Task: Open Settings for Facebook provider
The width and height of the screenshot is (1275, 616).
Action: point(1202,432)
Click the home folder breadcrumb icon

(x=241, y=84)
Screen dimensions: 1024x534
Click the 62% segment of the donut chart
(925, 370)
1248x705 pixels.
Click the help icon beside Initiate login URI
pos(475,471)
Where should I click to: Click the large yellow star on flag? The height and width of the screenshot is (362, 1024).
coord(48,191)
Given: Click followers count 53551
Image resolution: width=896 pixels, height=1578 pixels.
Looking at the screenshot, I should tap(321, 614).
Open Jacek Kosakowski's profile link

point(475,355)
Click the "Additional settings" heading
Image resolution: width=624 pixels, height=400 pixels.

What you should do | Repeat all of the data exactly as given.

Response for this exercise |
Task: Open Settings for Facebook provider
The width and height of the screenshot is (1275, 616).
Action: point(1202,432)
Click the home folder breadcrumb icon

(x=241, y=84)
Screen dimensions: 1024x534
Click the 62% segment of the donut chart
(925, 370)
1248x705 pixels.
Click the help icon beside Initiate login URI
pos(475,471)
Where should I click to: Click the large yellow star on flag? The height and width of the screenshot is (362, 1024).
coord(48,191)
Given: Click followers count 53551
Image resolution: width=896 pixels, height=1578 pixels.
Looking at the screenshot, I should tap(321, 614).
Open Jacek Kosakowski's profile link

point(475,355)
Click the "Additional settings" heading
Image resolution: width=624 pixels, height=400 pixels.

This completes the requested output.